The Austin Twelve is a motor car introduced by Austin in 1921. It was the second of Herbert Austin's post World War I models and was in many ways a scaled-down version of his Austin Twenty, introduced in 1919. The slower-than-expected sales of the Twenty brought about this divergence from his intended one-model policy. The Twelve was announced at the beginning of November 1921 after Austin's company had been in receivership for six months. The number twelve refers to its fiscal horse power (12.8) rather than its brake horsepower (bhp) which was initially 20 bhp (1660 cc engine), and later 27 bhp (1861 cc engine). The long-stroke engines encouraged by the tax regime, 72 × 102 mm later 72 × 114.5 mm, had much greater low-speed torque than the bhp rating suggests.

==Overview==
Initially available as a tourer, by 1922 three body styles were offered: the four-seat tourer, the two/four-seater (both at 550 GBP) and the coupé at 675 GBP.

The car enjoyed success throughout the vintage era with annual sales peaking at 14,000 in 1927.

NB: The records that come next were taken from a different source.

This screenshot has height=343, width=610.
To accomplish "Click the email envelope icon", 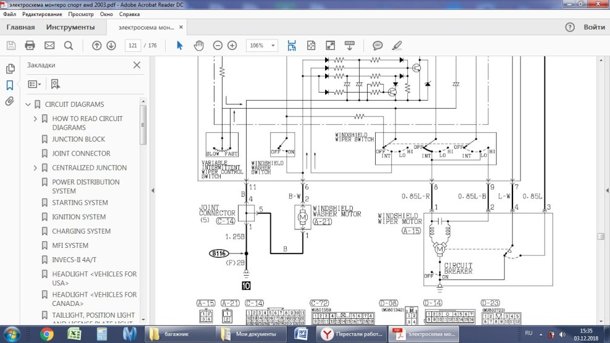I will (49, 45).
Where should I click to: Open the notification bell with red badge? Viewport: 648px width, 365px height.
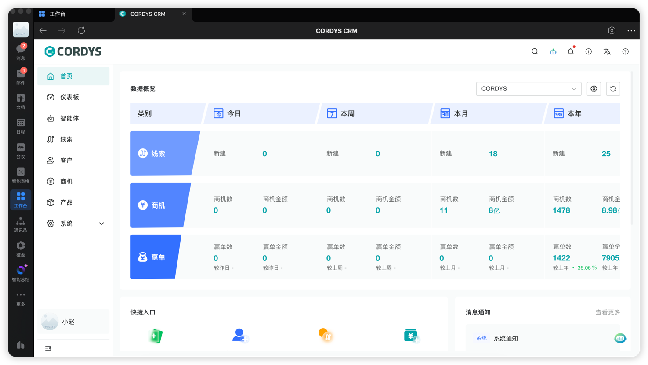(x=570, y=51)
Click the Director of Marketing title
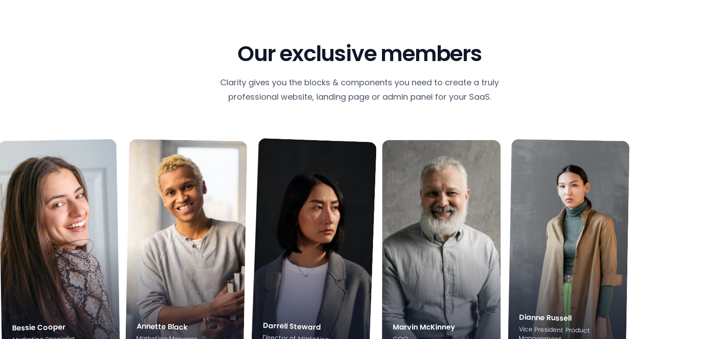The height and width of the screenshot is (339, 719). [296, 337]
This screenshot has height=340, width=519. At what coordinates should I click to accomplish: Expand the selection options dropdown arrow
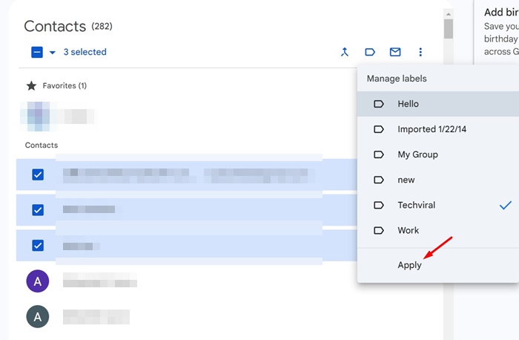[x=52, y=53]
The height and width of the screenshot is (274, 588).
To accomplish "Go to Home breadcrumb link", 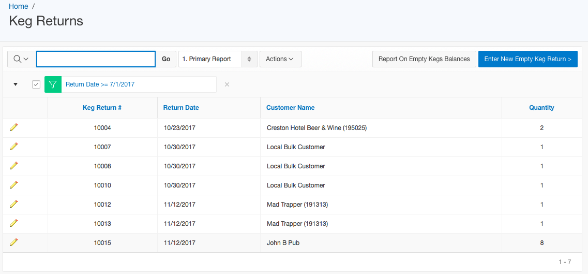I will [x=19, y=6].
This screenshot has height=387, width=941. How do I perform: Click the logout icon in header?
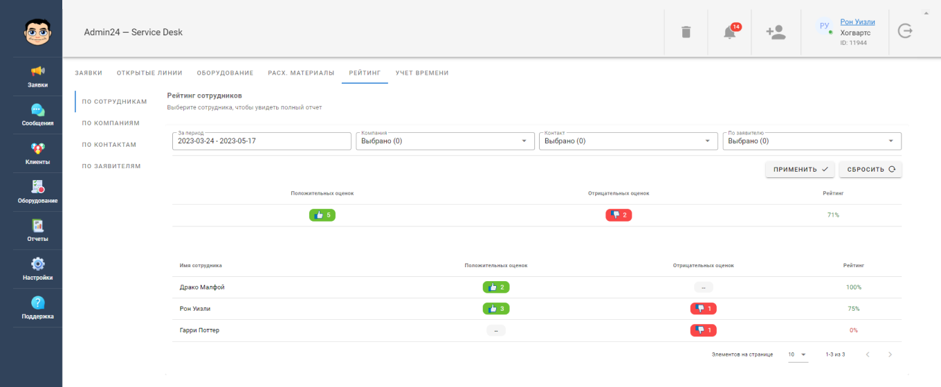(x=905, y=31)
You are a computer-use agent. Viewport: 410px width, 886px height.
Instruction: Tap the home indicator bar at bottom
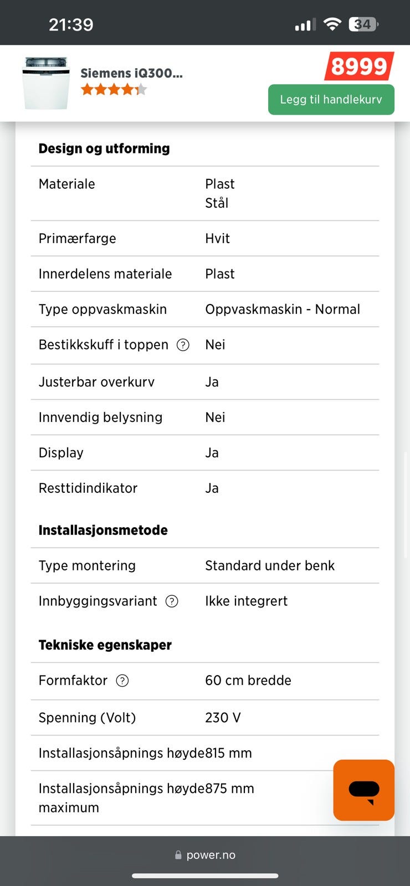205,876
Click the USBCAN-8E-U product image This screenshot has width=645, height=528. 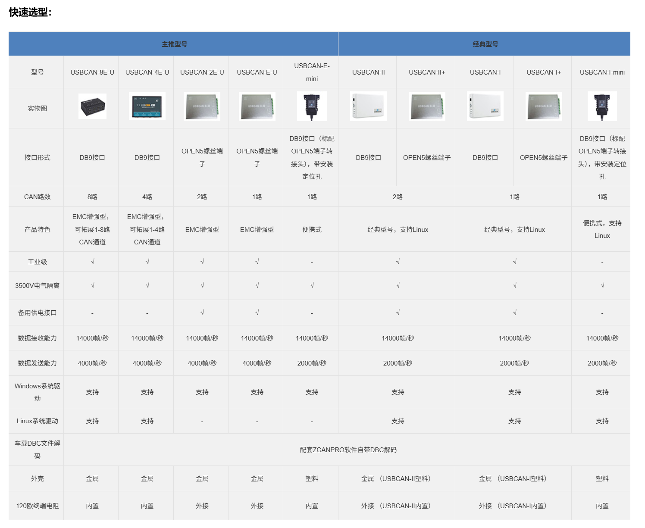(x=92, y=106)
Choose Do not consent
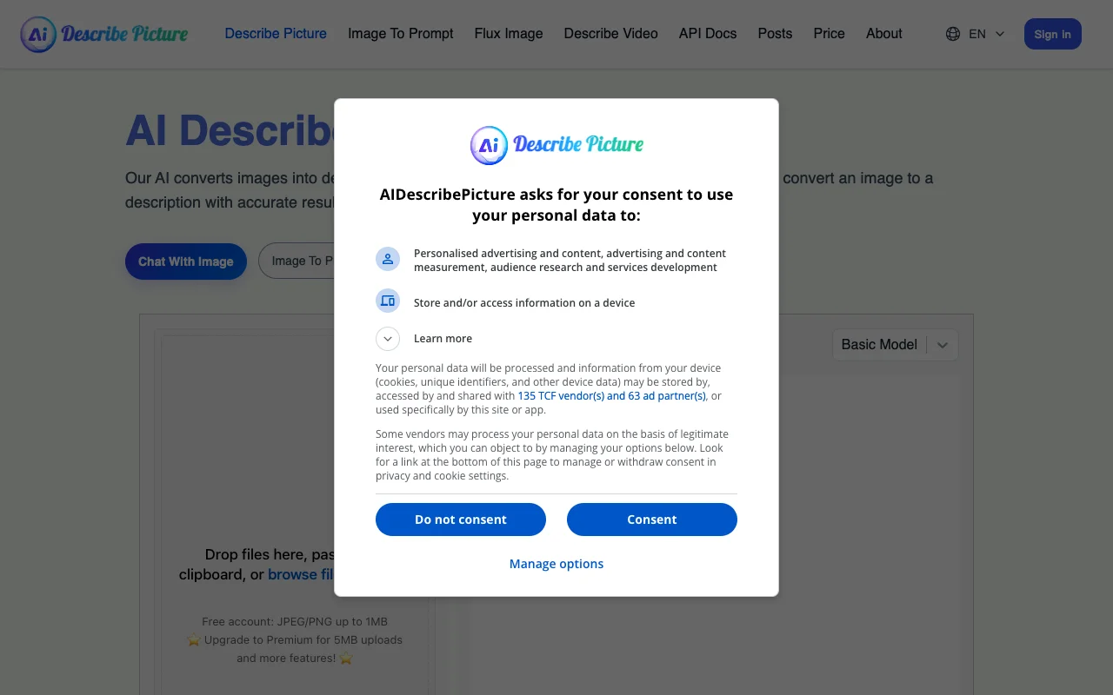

While the mechanical specification changed little (the engine increased from 1661 cc to 1861 cc in 1926), many body styles were offered with saloons becoming more popular as the twenties drew to a close.

The car continued in the Austin catalogue and as a taxi option until 1939. The last cars were produced for the War Department in 1940.

After the early thirties the car was referred to by the public as the Heavy Twelve to distinguish it from the other, newer, 12 tax horsepower cars in the Austin catalogue Light Twelve-Four, Light Twelve-Six etc. and received some updating. The artillery style wheels were replaced by wire wheels in 1933 and coil ignition replaced the magneto in 1935. The gearbox was provided with synchromesh between its top two ratios in 1934. The factory catalogued body range was steadily updated with the last of the no longer fashionable Weymann style fabric-covered cars in 1931 and no open tourers after 1934.

After the war the Austin Twelve name resumed in the Austin catalogue for a couple of years until the arrival in 1947 of the Austin A40 Dorset and Devon saloons.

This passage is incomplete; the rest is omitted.